It’s a gradual process that approaches a solution over hundreds of iterations, each a little better than the last. Aage says it’s as if the computer is programmed to always walk uphill – but “it’s walking in the Himalayas in a heavy fog only carrying a small flashlight able to shine one metre ahead”.
The similarity of the final product to bird bones is not entirely surprising, since they too are the result of a long, iterative process – evolution – that addressed essentially the same problem of strength versus lightness.
“Birds have been doing this for a lot longer than we have,” says Vio, “and they’re pretty good at it.”
Vio also points to the work of Mike Xie and Grant Steven, who developed similar techniques at the University of Sydney in the 1990s (albeit with much less computing power). They also found themselves repeating the discoveries of evolution: they calculated that the optimal shape for an object hanging in air, for instance, is practically identical to a cherry.
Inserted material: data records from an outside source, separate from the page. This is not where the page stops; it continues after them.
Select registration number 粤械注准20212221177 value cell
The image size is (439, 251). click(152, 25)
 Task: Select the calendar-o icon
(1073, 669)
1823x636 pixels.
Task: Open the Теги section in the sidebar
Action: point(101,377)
There’s one major problem with the wing design: “It would be very hard to construct with current technologies,” says Aage. Nonetheless, he says the giga-voxel approach is already being applied in other areas of engineering, such as bridge design. And he hopes that some parts of the wing model, such as curved and diagonal ribs, may inspire new avenues of inquiry for structural engineers.
Vio doubts how novel some of these features are. “Boeing already has a patent for curved spars,” he says. Still, he adds, “There will come a time when you’ll be able to extrude something like this from a giant 3D printer. It’s the evolution of technology.”